## Start Document segment

His Eye is on the Sparrow

Yesterday my family watched a case worker load up Jack and Jill, the foster children that had been with us for almost seven weeks. We watched her load them up in her trendy car and we waved as they drove away out of our lives.

A week before, we received an email that stated that the kids’ grandfather had passed a home study and that the children were going to be placed with him. This caught us completely off-guard as we were anticipating the children being with us until mom got her act together. We were sad. We were relieved. We were concerned for the children, but glad they could be with family. Then at the visitation on Friday the mother expressed reservations about the children going to grandpa’s and said that she wanted the children to stay with us. We were led to believe that with this information, the children would stay. But Monday evening we received the call that they were indeed leaving Tuesday morning, the next day. There was nothing we could do about it.

It was dinner time and I was trying to keep hungry children at bay while I made chili and cornbread. Jason started to pack Jack’s room and in the mean time Jack and Thadd ran outside and planted sunflower seeds in the middle of the backyard.

I had just gotten the cornbread into the oven and I was frazzled, to say the least, when Jason came downstairs from packing and asked me if I wanted to pack up Jill’s dresses that were still hanging in the closet. I didn’t think anything about it, until I started taking the clothes off the hangers. That’s when the tears started coming. I had asked God to bring us a girl. My children had wanted a girl. I hadn’t even seen her in half of these dresses. There were a couple I didn’t take off of the hangers, but left them there in the closet.

I ran around the house, setting the table, packing boxes, weeping. Trying to hide from the people around me. I happened to look out the window into the backyard and saw a beautiful sparrow sitting on our fence. His breast was puffed out and his black markings were striking. And God was trying to get my attention. It stirred something within me. Where had I heard that before? Something about a sparrow not falling to the ground without the father knowing. Something about people being worth more than many sparrows. Something about God being able to take care of these children.

## End Document segment
## Start Dataset content

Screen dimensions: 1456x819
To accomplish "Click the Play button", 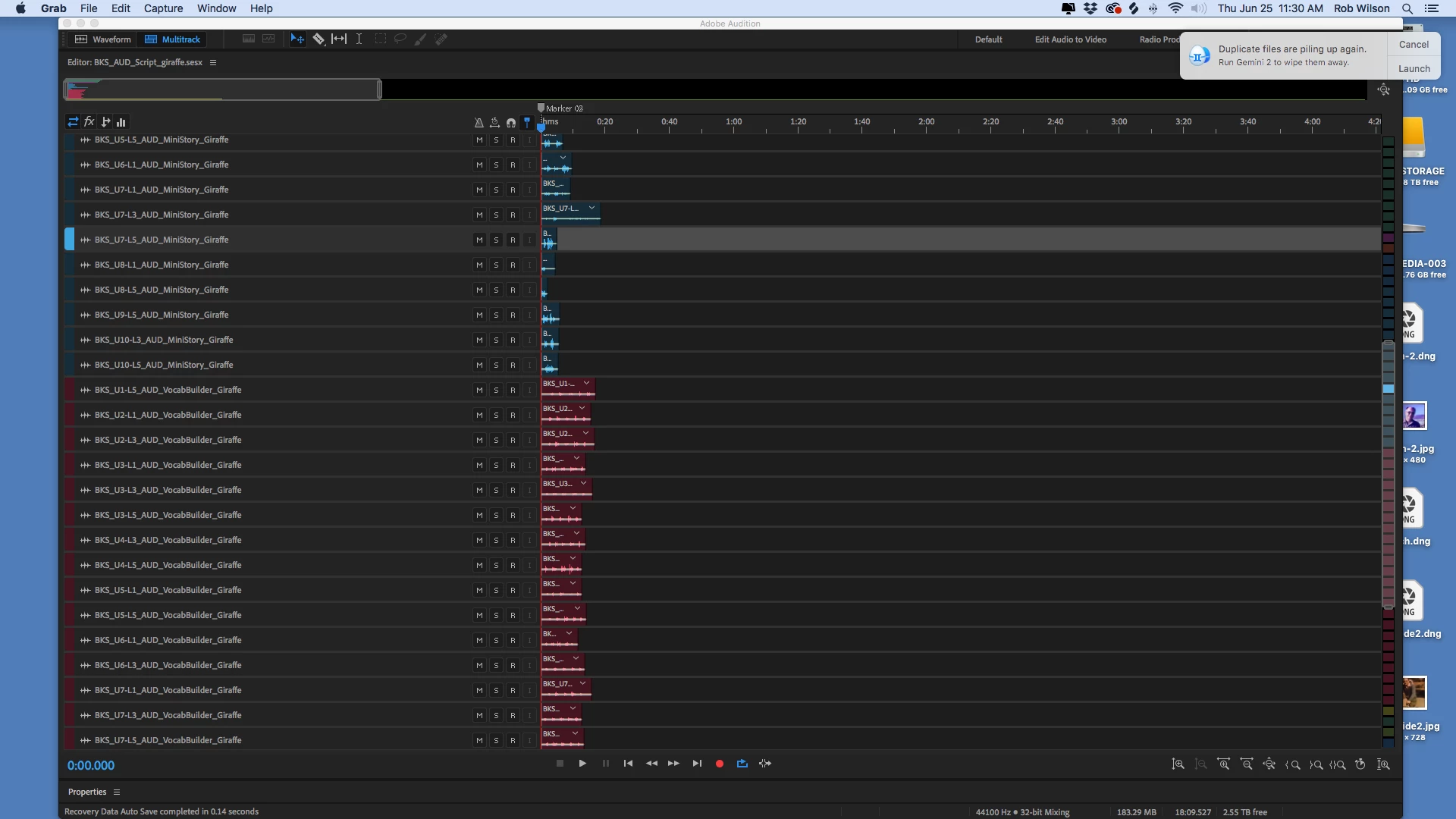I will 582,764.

## End Dataset content
## Start Dataset content

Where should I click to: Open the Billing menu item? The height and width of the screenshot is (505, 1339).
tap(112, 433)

## End Dataset content

§ Required work:
A. List every person named in the foster care account.
B. According to the foster care account, how long had the foster children been with the family?

§ Answer set:
A. Jack, Jill, Jason, Thadd

B. Almost seven weeks.